L’on s’emploie donc à politiser l’Islam afin de dessiner des contours flottants à une menace rampante et souterraine. Qu’on se le dise ! A l’ombre de l’Islam se tapit un vaste projet politique, radicalement incompatible avec les principes et idéaux républicains, fruit d’une communauté de croyants inassimilables et subversifs, condamnés à demeurer, et ce qu’elle que soit la mention adossée à leurs papiers d’identité, au mieux, des français jamais tout à fait français, au pire, d’indésirables parias et parasites étrangers.

Comment ne pas dresser là une comparaison, -qui, certes, a ses limites-, entre le discours antisémite français des années 30 et le ressentiment anti-musulman de ces dernières années ? Hier, le « péril juif » ; aujourd’hui, le « péril musulman » ?

Et c’est ainsi que Marine Le Pen, qui semble ne pas craindre au long de ses propos la contradiction, quémande un retour à la souveraineté nationale dans l’Hexagone, menacée par les pratiques religieuses de fidèles qui, paradoxalement, sont eux aussi et de droit chez eux en France.

Et c’est de la même manière que la dirigeante frontiste, qui n’est pas à un néologisme -ni à une provocation- près, en vient à questionner la visibilité de l’Islam en France, quitte à grossir le tableau, sortant de son chapeau des « mosquées-cathédrales » et autres minarets, agitant l’islamisation du mode de vie des français au travers des hamburgers halal des restaurants Quick…

De fait, la vice-présidente du Front national poursuit une logique pernicieuse mais politiquement porteuse, à savoir, la dénonciation de la religion musulmane en lieu et place de la traditionnelle et abhorrée immigration.
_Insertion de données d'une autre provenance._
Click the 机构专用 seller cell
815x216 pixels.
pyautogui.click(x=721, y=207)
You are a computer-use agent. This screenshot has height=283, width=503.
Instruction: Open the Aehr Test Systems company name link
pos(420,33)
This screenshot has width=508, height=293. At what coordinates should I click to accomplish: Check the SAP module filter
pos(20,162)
Toute à sa stratégie de dédiabolisation du parti frontiste, Marine Le Pen opère ici un virage stratégique : ne pas ouvertement vilipender la présence en France de français musulmans immigrés, mais plutôt croiser le fer au niveau de leur croyance, l’Islam. La cible demeure même alors que l’angle d’attaque varie.
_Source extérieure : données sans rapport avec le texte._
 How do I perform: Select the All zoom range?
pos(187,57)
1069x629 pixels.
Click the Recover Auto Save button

Et, à l’extrême de l’échiquier politique, elle n’est pas la seule responsable politique à développer dans une même optique un discours violemment anti-Islam. De Riposte laïque au Bloc Identitaire, les préjugés nourris envers la religion musulmane sont drapés des plus belles toges républicaines, de la défense de l’égalité homme-femme en passant à celle de la laïcité ; pour autant, ces subterfuges ne sauraient dissimuler le fond des discours, à savoir une lente mais sûre dégénérescence de la critique de l’Islam vers une stigmatisation de ses pratiquants.

Ainsi, l’islamophobie apparaît être un concept suffisamment malléable à tout type d’extrémisme pour qu’il soit justifié de le récuser. Car si le respect d’une communauté de croyants -les musulmans- ne doit pas confisquer l’usage de la liberté d’expression à l’égard d’une religion ; la critique de l’Islam, sous couvert de cette même liberté d’expression, ne doit pas être le terreau au sein duquel se développe à mots feutrés une lente légitimation d’un racisme anti-musulman latent.

L’islamophobie, bien que prêtant aux amalgames, est un exemple intéressant de termes controversés qui rappelle à une réalité simple : les mots ont une signification et se doivent d’être employés avec rigueur dès lors que ceux-ci sont susceptibles d’embraser les haines répandues au sein d’un corps social fragilisé puisque régulièrement clivé.
Gageons que la recherche de sens engagée au travers de la bataille des mots ne demeurera vaine…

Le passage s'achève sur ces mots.